=== DATA FOR THIS TASK ===
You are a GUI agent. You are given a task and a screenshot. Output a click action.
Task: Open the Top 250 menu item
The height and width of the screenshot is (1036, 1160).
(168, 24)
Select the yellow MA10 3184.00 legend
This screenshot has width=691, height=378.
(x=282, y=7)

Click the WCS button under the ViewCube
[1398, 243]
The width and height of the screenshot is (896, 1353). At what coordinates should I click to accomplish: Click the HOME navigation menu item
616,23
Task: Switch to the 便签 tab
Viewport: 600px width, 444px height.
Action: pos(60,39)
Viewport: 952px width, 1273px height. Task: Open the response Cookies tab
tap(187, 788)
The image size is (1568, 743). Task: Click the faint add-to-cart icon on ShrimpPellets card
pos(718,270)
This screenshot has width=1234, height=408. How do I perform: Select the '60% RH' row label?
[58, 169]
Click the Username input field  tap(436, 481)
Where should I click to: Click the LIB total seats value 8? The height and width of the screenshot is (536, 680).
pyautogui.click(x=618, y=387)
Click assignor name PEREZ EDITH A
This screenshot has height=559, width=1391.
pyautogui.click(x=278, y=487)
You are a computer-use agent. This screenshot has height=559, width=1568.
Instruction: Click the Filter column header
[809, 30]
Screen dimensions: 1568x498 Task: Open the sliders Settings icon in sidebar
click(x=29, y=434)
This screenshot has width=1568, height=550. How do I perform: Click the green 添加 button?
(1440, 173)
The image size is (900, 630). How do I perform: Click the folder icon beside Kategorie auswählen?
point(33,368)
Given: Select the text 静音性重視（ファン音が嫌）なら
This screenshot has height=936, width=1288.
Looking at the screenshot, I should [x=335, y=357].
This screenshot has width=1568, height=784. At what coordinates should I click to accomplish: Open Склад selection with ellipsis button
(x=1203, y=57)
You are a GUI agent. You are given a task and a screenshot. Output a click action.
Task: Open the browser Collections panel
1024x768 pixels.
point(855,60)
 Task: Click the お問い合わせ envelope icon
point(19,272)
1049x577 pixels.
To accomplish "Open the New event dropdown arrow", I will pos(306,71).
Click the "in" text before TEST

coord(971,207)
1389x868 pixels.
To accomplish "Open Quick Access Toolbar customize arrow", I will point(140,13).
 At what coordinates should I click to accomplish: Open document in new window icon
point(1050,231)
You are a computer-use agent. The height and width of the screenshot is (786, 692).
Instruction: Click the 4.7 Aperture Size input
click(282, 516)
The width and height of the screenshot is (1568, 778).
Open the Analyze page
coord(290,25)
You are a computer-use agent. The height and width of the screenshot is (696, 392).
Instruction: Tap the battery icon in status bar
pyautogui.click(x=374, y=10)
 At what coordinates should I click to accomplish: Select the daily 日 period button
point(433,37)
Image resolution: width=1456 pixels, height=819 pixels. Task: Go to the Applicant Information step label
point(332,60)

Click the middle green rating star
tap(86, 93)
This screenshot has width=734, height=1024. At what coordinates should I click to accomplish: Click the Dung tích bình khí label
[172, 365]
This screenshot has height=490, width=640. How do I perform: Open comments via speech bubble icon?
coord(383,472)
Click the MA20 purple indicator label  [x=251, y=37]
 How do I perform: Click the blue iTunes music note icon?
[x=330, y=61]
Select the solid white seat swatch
===
TASK BRIEF: Return all of the data precisely as it appears.

TASK ANSWER:
You are a GUI agent. You are given a task and a screenshot. Output a click action.
Task: Open the Top 250 menu item
The height and width of the screenshot is (1036, 1160).
(168, 24)
Select the yellow MA10 3184.00 legend
This screenshot has width=691, height=378.
(x=282, y=7)

Click the WCS button under the ViewCube
[1398, 243]
The width and height of the screenshot is (896, 1353). At what coordinates should I click to accomplish: Click the HOME navigation menu item
616,23
Task: Switch to the 便签 tab
Viewport: 600px width, 444px height.
Action: pos(60,39)
Viewport: 952px width, 1273px height. Task: Open the response Cookies tab
tap(187, 788)
The image size is (1568, 743). Task: Click the faint add-to-cart icon on ShrimpPellets card
pos(718,270)
This screenshot has width=1234, height=408. How do I perform: Select the '60% RH' row label?
[58, 169]
Click the Username input field  tap(436, 481)
Where should I click to: Click the LIB total seats value 8? The height and width of the screenshot is (536, 680).
pyautogui.click(x=618, y=387)
Click assignor name PEREZ EDITH A
This screenshot has height=559, width=1391.
pyautogui.click(x=278, y=487)
You are a computer-use agent. This screenshot has height=559, width=1568.
Instruction: Click the Filter column header
[809, 30]
Screen dimensions: 1568x498 Task: Open the sliders Settings icon in sidebar
click(x=29, y=434)
This screenshot has width=1568, height=550. How do I perform: Click the green 添加 button?
(1440, 173)
The image size is (900, 630). How do I perform: Click the folder icon beside Kategorie auswählen?
point(33,368)
Given: Select the text 静音性重視（ファン音が嫌）なら
This screenshot has height=936, width=1288.
Looking at the screenshot, I should [x=335, y=357].
This screenshot has width=1568, height=784. At what coordinates should I click to accomplish: Open Склад selection with ellipsis button
(x=1203, y=57)
You are a GUI agent. You are given a task and a screenshot. Output a click action.
Task: Open the browser Collections panel
1024x768 pixels.
point(855,60)
 Task: Click the お問い合わせ envelope icon
point(19,272)
1049x577 pixels.
To accomplish "Open the New event dropdown arrow", I will pos(306,71).
Click the "in" text before TEST

coord(971,207)
1389x868 pixels.
To accomplish "Open Quick Access Toolbar customize arrow", I will point(140,13).
 At what coordinates should I click to accomplish: Open document in new window icon
point(1050,231)
You are a computer-use agent. The height and width of the screenshot is (786, 692).
Instruction: Click the 4.7 Aperture Size input
click(282, 516)
The width and height of the screenshot is (1568, 778).
Open the Analyze page
coord(290,25)
You are a computer-use agent. The height and width of the screenshot is (696, 392).
Instruction: Tap the battery icon in status bar
pyautogui.click(x=374, y=10)
 At what coordinates should I click to accomplish: Select the daily 日 period button
point(433,37)
Image resolution: width=1456 pixels, height=819 pixels. Task: Go to the Applicant Information step label
point(332,60)

Click the middle green rating star
tap(86, 93)
This screenshot has width=734, height=1024. At what coordinates should I click to accomplish: Click the Dung tích bình khí label
[172, 365]
This screenshot has height=490, width=640. How do I perform: Open comments via speech bubble icon?
coord(383,472)
Click the MA20 purple indicator label  [x=251, y=37]
 How do I perform: Click the blue iTunes music note icon?
[x=330, y=61]
Select the solid white seat swatch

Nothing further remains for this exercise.